Because everyone loves labels…
As you all know (I’m assuming; I know it, so everyone else must as well, I’m pretty sure that’s how that works), I was telephoning my best mate this past Saturday—because she’s too pig-headed to switch to Verizon like any sane person would in this situation—and we had a very fortuitous conversation. At first it was just the usual, talking about baking blenders and refrigerators from scratch (although she allowed me the use of buttons and leftover string as well) and how crazy-amazing infinity is (answer: it is crazy freaking amazing and that’s a fact). But then she told me that her sister and I are basically soul-mates. My word was “analogous” but I’m a nerd, obviously, so whatever. Anyway. This sister was born when her mom was 24. And so was I! Well, when my mom was 24, not when hers was. Otherwise we’d be the same age, which we aren’t, at least not last time I checked. Maybe I should look again though, just to be sure. (Also, point of interest, my girl’s sister has the same mom as my girl! Weird, right?) Anyway, so now that I know that, employing the infamous colon-analogy device with respect to respective ages at birth (both myself and this other person being zero days of age at the time of delivery), this is what I get: (and that colon doesn’t count so just ignore it if it’s confusing to the analogy) Big Sister : her mom :: I : my mom. Yes. I think I need to find this kid-adult-person and become best friends with her. I mean duh, look at all we have in common!
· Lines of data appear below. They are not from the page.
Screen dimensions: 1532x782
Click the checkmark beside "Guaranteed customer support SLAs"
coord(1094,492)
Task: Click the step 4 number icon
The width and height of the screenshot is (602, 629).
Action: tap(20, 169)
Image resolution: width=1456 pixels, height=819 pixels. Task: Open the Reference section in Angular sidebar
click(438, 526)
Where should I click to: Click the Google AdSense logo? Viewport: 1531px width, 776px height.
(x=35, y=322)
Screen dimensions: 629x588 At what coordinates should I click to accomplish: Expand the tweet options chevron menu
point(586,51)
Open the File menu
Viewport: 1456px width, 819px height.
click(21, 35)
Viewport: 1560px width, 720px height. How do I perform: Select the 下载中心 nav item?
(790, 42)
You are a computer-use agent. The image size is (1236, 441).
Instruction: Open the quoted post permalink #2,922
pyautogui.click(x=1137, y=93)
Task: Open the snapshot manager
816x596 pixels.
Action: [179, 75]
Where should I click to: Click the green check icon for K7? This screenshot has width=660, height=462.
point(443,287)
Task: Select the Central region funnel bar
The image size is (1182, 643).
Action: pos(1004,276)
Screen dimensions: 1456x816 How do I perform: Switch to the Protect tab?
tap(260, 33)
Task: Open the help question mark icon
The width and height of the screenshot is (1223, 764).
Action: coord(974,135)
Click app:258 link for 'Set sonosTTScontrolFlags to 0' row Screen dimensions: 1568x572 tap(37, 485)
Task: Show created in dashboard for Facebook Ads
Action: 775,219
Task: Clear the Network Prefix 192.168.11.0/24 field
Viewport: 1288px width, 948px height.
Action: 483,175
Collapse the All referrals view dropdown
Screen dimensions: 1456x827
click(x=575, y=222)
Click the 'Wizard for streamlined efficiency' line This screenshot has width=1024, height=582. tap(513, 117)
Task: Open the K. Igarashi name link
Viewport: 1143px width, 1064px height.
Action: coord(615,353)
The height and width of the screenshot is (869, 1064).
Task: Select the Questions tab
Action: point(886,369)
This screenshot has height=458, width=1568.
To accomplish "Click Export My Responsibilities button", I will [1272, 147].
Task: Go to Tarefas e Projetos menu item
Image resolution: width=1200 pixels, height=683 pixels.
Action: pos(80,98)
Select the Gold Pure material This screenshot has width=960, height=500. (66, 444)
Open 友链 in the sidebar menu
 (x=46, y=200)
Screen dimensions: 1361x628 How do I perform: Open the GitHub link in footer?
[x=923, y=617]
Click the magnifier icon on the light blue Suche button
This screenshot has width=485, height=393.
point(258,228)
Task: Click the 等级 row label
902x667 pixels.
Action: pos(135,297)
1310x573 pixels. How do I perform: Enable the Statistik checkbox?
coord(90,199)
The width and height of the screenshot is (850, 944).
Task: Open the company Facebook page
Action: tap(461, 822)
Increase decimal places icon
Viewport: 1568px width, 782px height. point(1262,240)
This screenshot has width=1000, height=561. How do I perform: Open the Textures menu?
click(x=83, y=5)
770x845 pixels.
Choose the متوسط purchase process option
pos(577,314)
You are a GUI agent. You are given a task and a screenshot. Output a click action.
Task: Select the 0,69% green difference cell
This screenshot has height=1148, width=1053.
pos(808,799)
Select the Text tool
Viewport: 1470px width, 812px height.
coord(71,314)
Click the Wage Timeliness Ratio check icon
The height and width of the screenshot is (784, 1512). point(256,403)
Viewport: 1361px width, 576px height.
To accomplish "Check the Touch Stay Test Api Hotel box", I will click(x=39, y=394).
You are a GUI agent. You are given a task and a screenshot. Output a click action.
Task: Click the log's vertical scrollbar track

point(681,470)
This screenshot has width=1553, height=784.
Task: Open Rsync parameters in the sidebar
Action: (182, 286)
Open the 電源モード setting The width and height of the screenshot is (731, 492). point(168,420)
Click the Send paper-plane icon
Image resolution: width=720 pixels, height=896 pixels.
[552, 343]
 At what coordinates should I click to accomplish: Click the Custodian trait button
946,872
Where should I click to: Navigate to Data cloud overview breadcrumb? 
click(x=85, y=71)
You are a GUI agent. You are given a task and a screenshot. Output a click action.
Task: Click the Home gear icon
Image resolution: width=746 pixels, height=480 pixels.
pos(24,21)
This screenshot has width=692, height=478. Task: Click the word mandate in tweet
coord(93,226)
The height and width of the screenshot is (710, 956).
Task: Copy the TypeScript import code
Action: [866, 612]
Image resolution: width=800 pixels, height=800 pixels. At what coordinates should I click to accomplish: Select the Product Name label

Once upon a time there was a brave (and exceedingly modest) knight called Bailey. Bailey had this sweet job wherein everyone joined forces to slay unsuspecting offenders, leaving nothing but pulp. Naturally, this unification in purpose laid the foundation for some pretty solid friendships; like if this were X-Men we would be the Brotherhood. Or that other group that is the opposite of them. Hm. What are those people called…? Or if we were so privileged to be in the best realm of existence ever we’d be part of the Alliance, or on Mal’s crew. Or if we were superheroes we’d all together be Mr. Incredible (because he works alone…or maybe that isn’t actually the best analogy to use…). Anyway. Bailey was particularly friends with this one friend-in-arms, whose name we shall call Brutus. After that dog-fury. Or after Julius Ceasar’s mate. Or maybe it’s not symbolic of anything; the world may never know. Even though Brutus is a girl, but whatever; I do what I want. So Bailey and Brutus were buds and hung out some outside of pulverizing things, and then one day Bailey was simultaneously both forcibly promoted and banished. But it didn’t make a difference, except that somewhere also around that time a spy-informer leaked speculative intelligence against Bailey to Brutus, which didn’t matter at the time because Brutus is awesome and didn’t hold it against Bailey, but later it came back to bite like the dickens. So moving one. Bailey and Brutus don’t dwell in the same plane of existence for the time being, so they don’t see each other. Bailey keeps trying to keep in touch but Brutus refuses to acknowledge Bailey’s existence. Bailey understands that Brutus has her reasons and isn’t trying to be mean, but Bailey still isn’t a fan of the silent treatment. Not that Bailey has feelings anyway, but if she did she’d have them about this.
Bonus funny quote, courtesy of aforementioned beautiful girl:
In the context of me reminding her not to speculate about my brother because people who are not gay tend to not appreciate being thought gay, she said: “Weird. That’s like saying ugly people don’t like being thought beautiful. Learn to take a compliment, people!”